:: Dataset extract ::

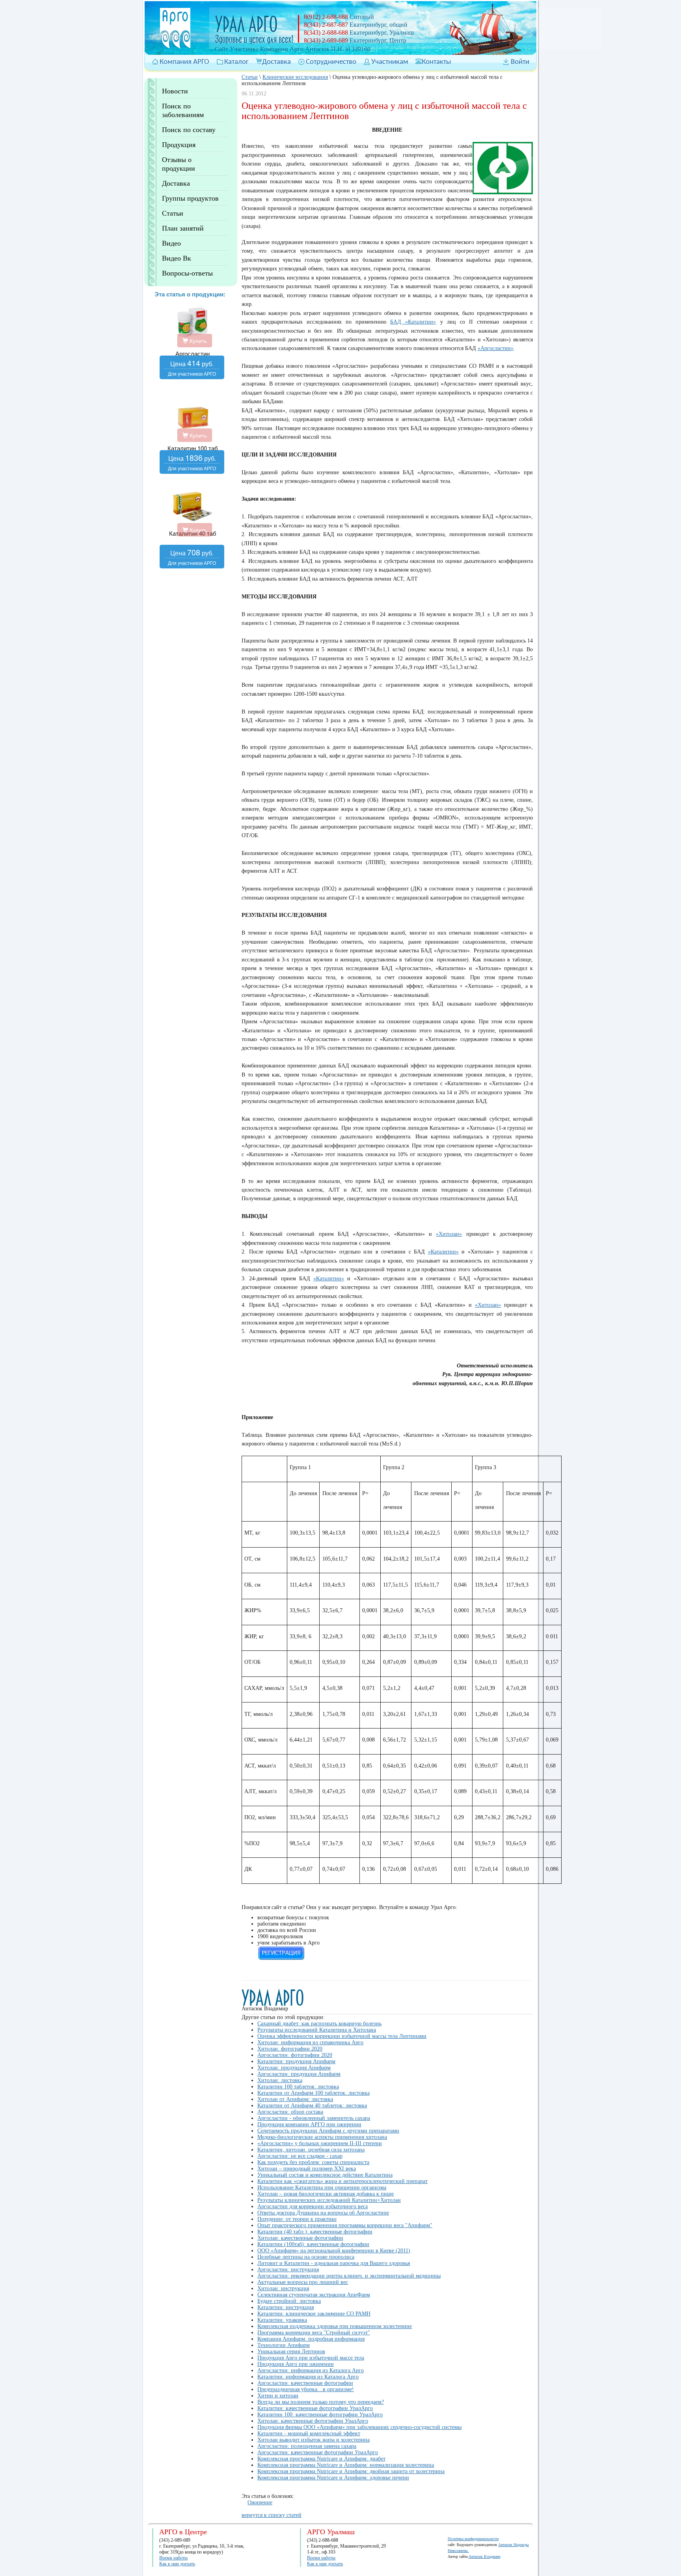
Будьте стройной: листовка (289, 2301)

:::
:: Dataset extract ::

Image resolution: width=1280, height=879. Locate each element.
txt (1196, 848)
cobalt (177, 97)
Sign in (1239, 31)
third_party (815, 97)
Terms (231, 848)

:::

Take the lines above from the one containing "Image resolution: width=1280, height=879." to the one containing "Terms (231, 848)" and retype them exactly, both ends included, with nothing added.

Image resolution: width=1280, height=879. Locate each element.
txt (1196, 848)
cobalt (177, 97)
Sign in (1239, 31)
third_party (815, 97)
Terms (231, 848)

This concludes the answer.